• **Exercise brief**
Leave out the pictures and output the data verbatim.
[[ Records for the task, beginning ]]
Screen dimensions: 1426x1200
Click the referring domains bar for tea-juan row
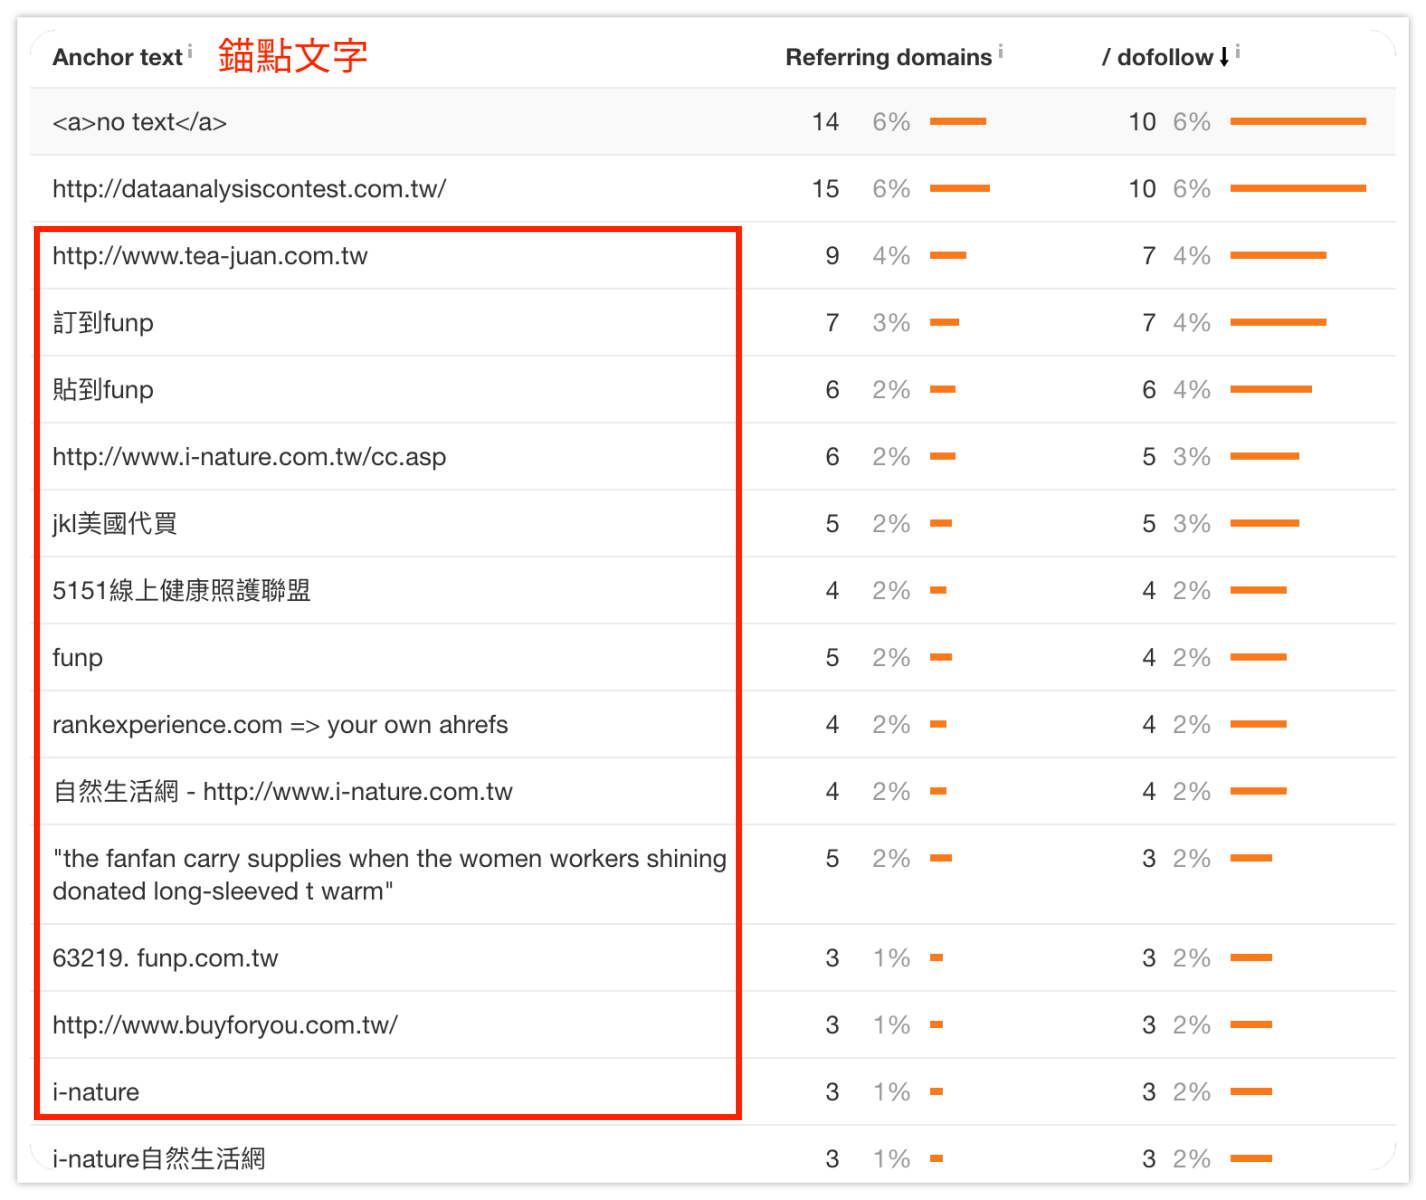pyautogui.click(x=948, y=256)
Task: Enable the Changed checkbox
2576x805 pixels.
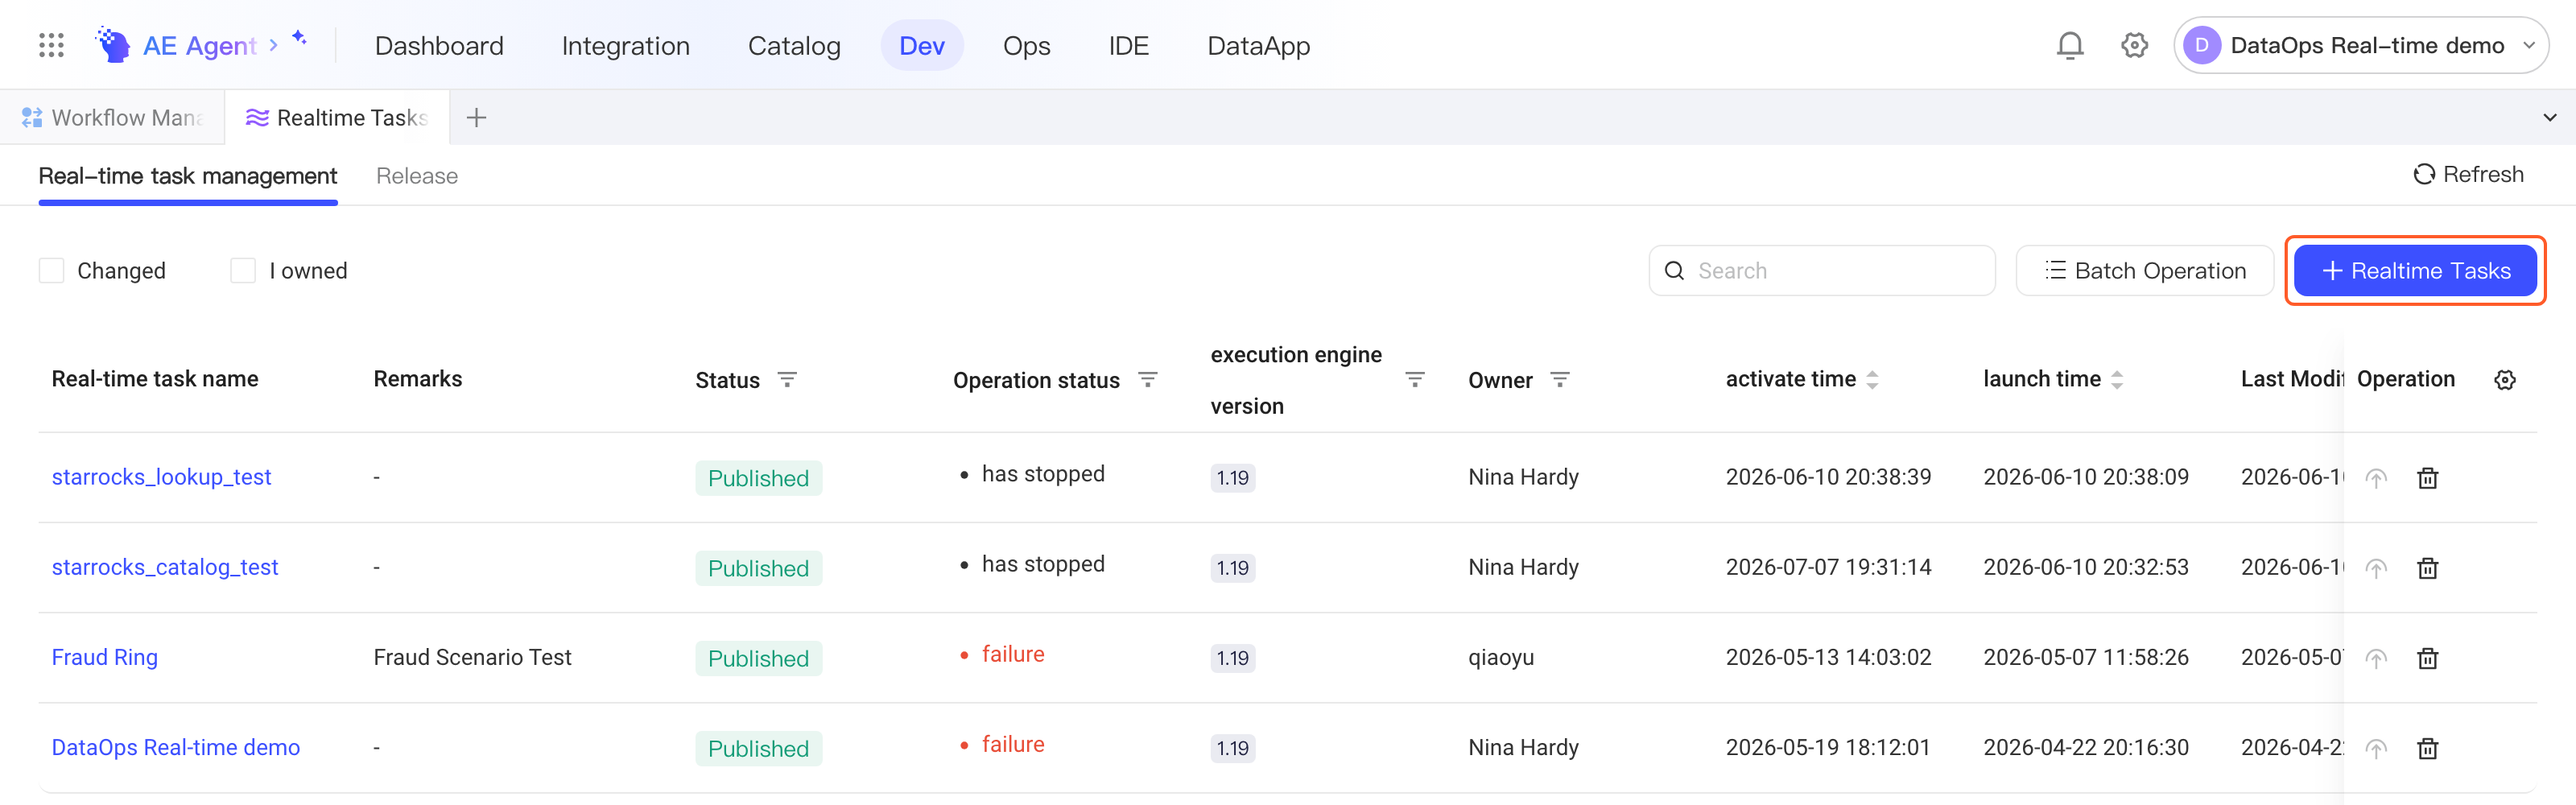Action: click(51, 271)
[[ Records for the task, end ]]
• **Solution for this problem**
Screen dimensions: 1426x1200
Click the referring domains bar for tea-juan row
pyautogui.click(x=948, y=256)
Task: Enable the Changed checkbox
2576x805 pixels.
Action: click(51, 271)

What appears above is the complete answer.